Whenever a line of the material contains the string "computer", it should be copied.

*** Opening of Extracted entries ***

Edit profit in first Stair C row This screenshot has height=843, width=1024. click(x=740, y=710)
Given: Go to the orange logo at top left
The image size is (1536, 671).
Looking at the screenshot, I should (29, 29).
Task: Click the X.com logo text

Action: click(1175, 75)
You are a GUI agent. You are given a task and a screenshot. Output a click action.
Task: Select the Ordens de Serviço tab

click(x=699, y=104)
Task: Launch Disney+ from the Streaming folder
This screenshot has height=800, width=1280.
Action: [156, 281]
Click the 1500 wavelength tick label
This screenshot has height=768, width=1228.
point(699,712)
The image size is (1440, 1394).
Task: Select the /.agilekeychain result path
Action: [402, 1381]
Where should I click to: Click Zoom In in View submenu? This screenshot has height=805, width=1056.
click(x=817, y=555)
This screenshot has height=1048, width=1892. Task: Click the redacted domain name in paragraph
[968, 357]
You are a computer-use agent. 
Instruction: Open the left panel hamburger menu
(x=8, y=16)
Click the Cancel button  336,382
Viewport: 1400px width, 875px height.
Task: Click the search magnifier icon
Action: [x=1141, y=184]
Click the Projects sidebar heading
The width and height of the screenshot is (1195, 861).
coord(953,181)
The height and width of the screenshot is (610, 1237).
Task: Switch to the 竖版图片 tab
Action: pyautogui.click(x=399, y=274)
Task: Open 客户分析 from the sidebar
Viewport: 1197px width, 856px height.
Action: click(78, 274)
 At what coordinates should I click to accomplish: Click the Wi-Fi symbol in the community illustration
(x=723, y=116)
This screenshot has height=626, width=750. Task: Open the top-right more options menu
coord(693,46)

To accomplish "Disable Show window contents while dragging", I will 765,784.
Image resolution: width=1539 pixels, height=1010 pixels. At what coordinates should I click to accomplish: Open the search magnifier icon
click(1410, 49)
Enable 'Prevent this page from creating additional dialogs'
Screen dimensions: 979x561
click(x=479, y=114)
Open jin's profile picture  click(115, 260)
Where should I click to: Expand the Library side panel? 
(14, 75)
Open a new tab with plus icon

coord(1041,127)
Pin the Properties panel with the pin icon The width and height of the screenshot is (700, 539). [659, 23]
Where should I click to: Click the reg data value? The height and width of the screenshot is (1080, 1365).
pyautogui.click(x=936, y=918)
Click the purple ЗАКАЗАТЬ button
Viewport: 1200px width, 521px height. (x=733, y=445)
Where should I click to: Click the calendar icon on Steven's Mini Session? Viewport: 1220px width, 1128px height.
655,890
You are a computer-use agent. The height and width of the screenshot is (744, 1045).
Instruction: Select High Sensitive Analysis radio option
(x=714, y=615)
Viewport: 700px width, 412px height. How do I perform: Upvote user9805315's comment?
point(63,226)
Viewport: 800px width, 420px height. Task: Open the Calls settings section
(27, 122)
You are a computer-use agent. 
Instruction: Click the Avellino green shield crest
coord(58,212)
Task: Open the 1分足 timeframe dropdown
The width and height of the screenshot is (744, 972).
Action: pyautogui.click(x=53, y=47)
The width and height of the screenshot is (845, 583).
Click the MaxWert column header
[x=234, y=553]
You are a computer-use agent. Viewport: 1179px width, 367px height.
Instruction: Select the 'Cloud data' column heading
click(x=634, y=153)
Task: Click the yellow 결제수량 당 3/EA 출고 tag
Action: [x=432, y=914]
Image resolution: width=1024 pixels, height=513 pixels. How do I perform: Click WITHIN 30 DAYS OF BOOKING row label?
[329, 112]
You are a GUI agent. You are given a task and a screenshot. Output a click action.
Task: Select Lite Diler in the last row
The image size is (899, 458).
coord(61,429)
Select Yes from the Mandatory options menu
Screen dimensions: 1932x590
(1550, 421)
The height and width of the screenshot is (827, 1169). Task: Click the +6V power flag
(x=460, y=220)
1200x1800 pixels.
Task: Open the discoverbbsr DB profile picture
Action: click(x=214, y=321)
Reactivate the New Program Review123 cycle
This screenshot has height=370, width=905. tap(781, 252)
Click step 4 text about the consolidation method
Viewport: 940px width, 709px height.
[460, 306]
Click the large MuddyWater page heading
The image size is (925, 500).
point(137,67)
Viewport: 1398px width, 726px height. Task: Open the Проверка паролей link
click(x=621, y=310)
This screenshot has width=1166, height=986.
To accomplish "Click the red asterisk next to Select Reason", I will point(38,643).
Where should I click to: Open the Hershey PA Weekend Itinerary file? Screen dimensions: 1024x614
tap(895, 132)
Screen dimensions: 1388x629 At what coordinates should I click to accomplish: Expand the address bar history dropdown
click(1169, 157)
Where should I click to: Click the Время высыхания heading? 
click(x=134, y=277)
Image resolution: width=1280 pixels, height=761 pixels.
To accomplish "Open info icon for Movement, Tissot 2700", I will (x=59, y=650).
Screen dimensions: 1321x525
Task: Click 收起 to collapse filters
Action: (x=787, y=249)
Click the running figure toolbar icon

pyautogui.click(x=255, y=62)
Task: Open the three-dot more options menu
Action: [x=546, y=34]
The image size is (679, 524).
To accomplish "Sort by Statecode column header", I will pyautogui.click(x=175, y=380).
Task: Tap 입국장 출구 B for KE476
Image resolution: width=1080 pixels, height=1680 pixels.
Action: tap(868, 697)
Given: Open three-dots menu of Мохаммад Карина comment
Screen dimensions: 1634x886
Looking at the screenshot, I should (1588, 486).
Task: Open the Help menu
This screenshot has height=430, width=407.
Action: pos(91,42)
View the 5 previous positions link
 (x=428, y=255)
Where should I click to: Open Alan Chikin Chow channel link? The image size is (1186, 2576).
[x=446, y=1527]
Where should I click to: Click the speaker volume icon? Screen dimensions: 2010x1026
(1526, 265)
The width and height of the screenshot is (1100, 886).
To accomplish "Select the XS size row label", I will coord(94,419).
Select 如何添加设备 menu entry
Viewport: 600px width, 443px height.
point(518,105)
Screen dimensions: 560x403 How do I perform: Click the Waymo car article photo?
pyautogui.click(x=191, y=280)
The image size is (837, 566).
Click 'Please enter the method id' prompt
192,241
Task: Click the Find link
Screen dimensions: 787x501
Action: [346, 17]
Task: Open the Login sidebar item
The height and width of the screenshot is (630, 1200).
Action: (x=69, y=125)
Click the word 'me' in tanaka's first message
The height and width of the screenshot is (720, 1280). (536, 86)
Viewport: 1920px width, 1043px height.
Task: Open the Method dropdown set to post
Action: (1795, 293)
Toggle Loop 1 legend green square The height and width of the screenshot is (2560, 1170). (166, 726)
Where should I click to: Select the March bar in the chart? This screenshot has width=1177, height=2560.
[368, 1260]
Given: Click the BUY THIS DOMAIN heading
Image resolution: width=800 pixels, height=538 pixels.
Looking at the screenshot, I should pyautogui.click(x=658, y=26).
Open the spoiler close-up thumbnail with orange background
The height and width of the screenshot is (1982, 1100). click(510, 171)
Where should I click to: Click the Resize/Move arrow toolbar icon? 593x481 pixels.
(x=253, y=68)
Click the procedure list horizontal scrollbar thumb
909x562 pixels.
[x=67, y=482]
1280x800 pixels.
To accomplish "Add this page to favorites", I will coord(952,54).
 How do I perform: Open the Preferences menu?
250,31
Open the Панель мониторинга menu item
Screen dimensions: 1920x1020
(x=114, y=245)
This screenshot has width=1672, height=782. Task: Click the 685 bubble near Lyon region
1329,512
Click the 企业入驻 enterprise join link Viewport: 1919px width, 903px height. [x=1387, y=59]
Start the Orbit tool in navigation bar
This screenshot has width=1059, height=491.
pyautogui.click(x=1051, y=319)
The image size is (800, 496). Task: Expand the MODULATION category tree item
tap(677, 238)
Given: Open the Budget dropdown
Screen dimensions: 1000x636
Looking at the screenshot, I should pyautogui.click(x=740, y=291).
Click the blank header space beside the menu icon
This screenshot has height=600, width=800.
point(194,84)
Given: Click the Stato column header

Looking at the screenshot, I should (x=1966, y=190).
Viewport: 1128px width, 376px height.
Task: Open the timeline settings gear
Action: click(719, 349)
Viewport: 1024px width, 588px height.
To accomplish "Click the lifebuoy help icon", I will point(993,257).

*** Close of Extracted entries ***

> [The completed task]:
You are a computer-use agent. 
You are a computer-use agent. The height and width of the screenshot is (744, 1045).
You are a computer-use agent. 
You are a computer-use agent. Viewport: 1179px width, 367px height.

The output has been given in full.